> **Aim**
Can you write out these records again, swapping "dropdown" for "menu" wherever it appears and changing nothing else? Leave the pictures out.

> **Extracted information**
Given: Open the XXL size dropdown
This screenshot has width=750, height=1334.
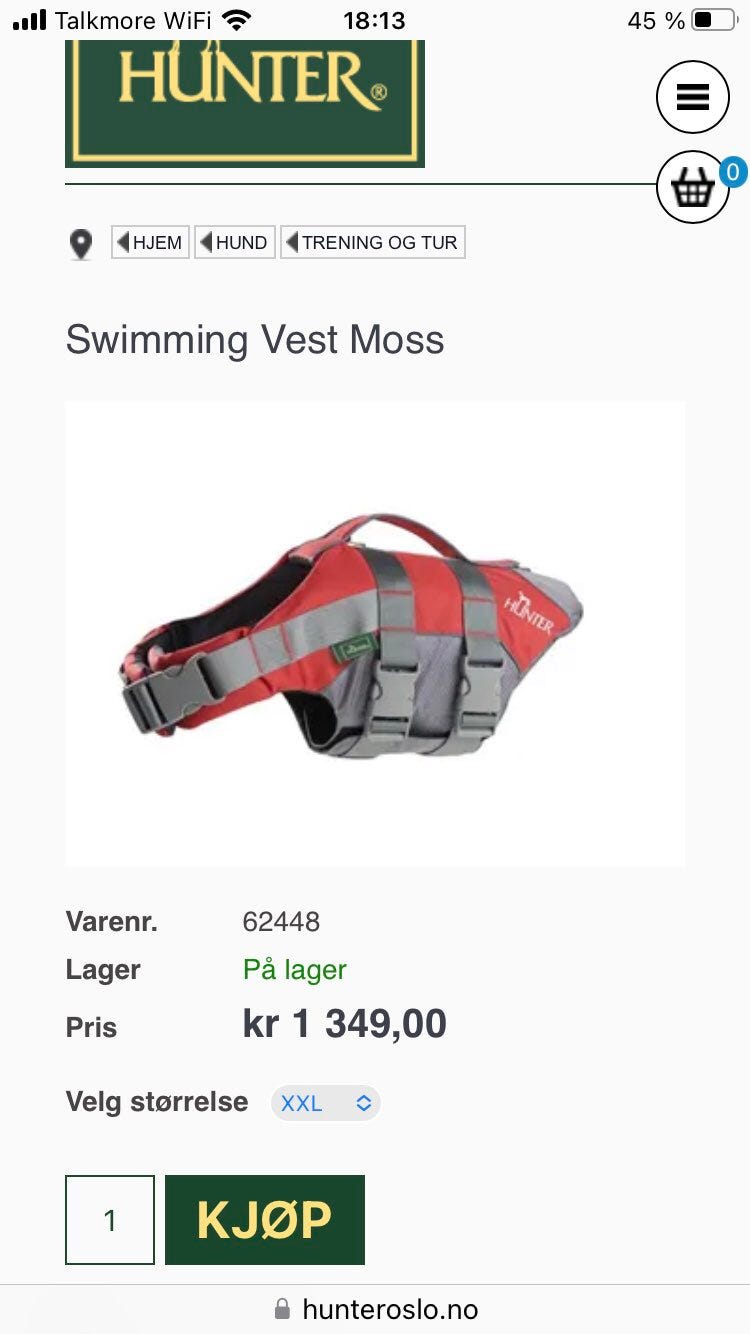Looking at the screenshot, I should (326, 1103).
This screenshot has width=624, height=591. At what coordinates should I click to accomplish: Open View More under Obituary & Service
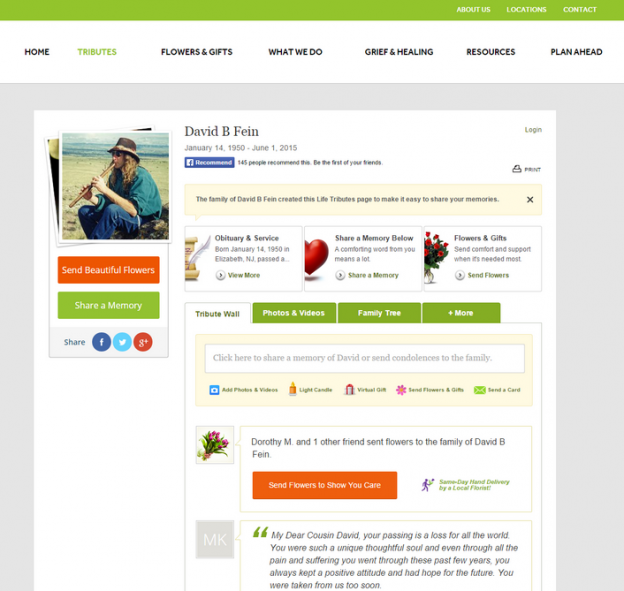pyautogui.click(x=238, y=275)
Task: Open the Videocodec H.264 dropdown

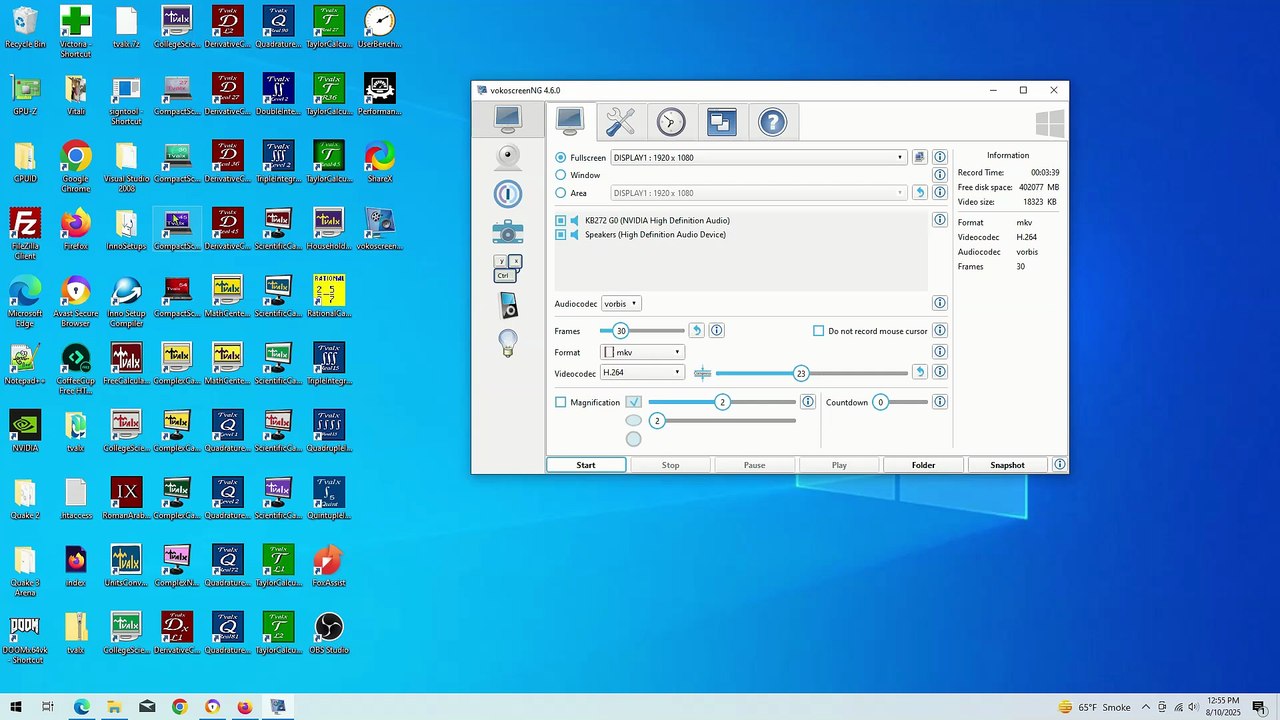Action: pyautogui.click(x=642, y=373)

> **Solution to this exercise**
Given: Open the XXL size menu
This screenshot has width=750, height=1334.
Looking at the screenshot, I should (326, 1103).
This screenshot has width=624, height=591. At what coordinates should I click to accomplish: Open View More under Obituary & Service
pyautogui.click(x=238, y=275)
Task: Open the Videocodec H.264 menu

Action: pyautogui.click(x=642, y=373)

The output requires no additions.